Мои попытки всколыхнуть судебную рутину вполне совпали со стремлениями вновь назначенного товарища председателя Н. Г. Мотовилова. Николай Георгиевич, с добрейшей душой, но вспыльчивый, вводил свои порядки круто и с первых же шагов вооружил против себя всех членов своего отделения, тем сильнее, что был моложе их и возрастом, и служебным стажем. Окружившая его враждебная атмосфера и способствовала преувеличенной благосклонности ко мне, и уже после недельного знакомства мы из суда отправились в ресторан; обед, конечно, сопровождался возлиянием, сразу и сильно на него подействовавшим, я тут же узнал всю его биографию, и мы выпили на брудершафт.
Основной определяющей чертой его личности выступало, что он был, а главное – считал себя сыном знаменитости: отец был видным пионером судебных уставов, первым председателем первым открытого Петербургского суда[33]33
Отец Н. Г. Мотовилова, видный юрист Г. Н. Мотовилов участвовал в разработке судебной реформы 1864 г., занимался составлением судебных уставов и при их введении в 1866 г. был назначен председателем Санкт-Петербургского окружного суда, организованного по новым правилам.
[Закрыть], и его почтительно отметил в своих воспоминаниях А. Ф. Кони. Много раз я имел случай убедиться, что эта позиция крайне невыгодная. Она маскируется обветшалым заграждением, что по отцу и сыну честь, и лишает человека самостояния. Пока министром юстиции был Манасеин, друг и почитатель отца, вера Николая Георгиевича оправдывалась, и он делал быструю карьеру в Петербурге, но тем сильнее было разочарование после смерти Манасеина, вызвавшее чувство обиды и раздражительность. Не награди его судьба знаменитым отцом, широко развернулись бы лучшие свойства его ума и души – неподдельная искренность и прямота, рыцарская честность и природная интеллигентность, которыми он, вероятно, обязан был матери, очень толковой, чудесной старушке; отца я не знал, он рано умер. Благодаря этим качествам и влиянию на него Давыдова, сочувствовавшего модернизации суда, Мотовилову все же удалось преодолеть недружелюбие, в особенности среди дворянской части. Этому немало способствовала его очаровательная жена, выделявшаяся среди тульских дам свежей молодостью и подчеркнутой детской непосредственностью.

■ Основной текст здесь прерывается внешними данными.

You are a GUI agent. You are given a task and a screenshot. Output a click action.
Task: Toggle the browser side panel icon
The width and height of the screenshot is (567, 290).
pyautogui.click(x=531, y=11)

Мотовилов тоже не засиделся в Туле, и вскоре мы вновь встретились в Петербурге. Он настойчиво претендовал на пост председателя суда в Туле и пускал в ход все свои связи, особенно рассчитывая на брата жены, влиятельного при дворе лейб-медика. Но у него произошло резкое столкновение с прославившимся притеснением крестьян земским начальником Сухотиным. Сухотин бросился к губернатору, тот донес в Петербург, возникла переписка, завершившаяся назначением Мотовилова товарищем обер-прокурора Сената. В Петербурге он жил весьма скромно, сошла вся искусственная спесь, и мы встречались и друг у друга, и в заседаниях Сената. В 1910 году, на Масленицу по случаю приезда Давыдова у нас был завтрак, к которому пригласили и Николая Георгиевича с женой. Давыдов был в ударе, весело балагурил, а Мотовилов явно пересиливал себя, стараясь выдавить улыбку. Через два часа по уходе от нас он, сидя за изучением дел, внезапно скончался от кровоизлияния в мозг, как в свое время и его отец.

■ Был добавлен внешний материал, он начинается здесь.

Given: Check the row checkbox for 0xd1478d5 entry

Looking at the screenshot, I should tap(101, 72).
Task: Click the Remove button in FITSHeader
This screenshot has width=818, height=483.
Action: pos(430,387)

При Мотовилове я назначен был секретарем гражданского отделения, на место долго не соглашавшегося выйти в отставку старого служаки без всякого образования, которого молодой товарищ председателя сразу невзлюбил. Теперь преобразование канцелярии пошло быстрым темпом, и это было весьма кстати, потому что вскоре к нам на ревизию приехал известный юрист Носенко, занимавший в то время пост старшего консультанта в министерстве юстиции. Это не была ревизия в узком смысле слова – министр юстиции Муравьев решил подвести итог изменениям, внесенным в судебные уставы за тридцать лет их существования, и придумал созвать комиссию из юристов и судебных деятелей, которая должна была снять с него тяжесть ответственности. Изменения касались не только уголовного процесса, главным образом суда присяжных. В гражданском процессе тоже накопилось много изменений, но они имели более или менее удачный, чисто деловой характер и вызывались быстрым развитием и усложнением экономических отношений. Комиссия составила длинный список вопросов для выяснения фактического состояния правосудия, а в некоторые суды командировала своих членов для непосредственного обследования.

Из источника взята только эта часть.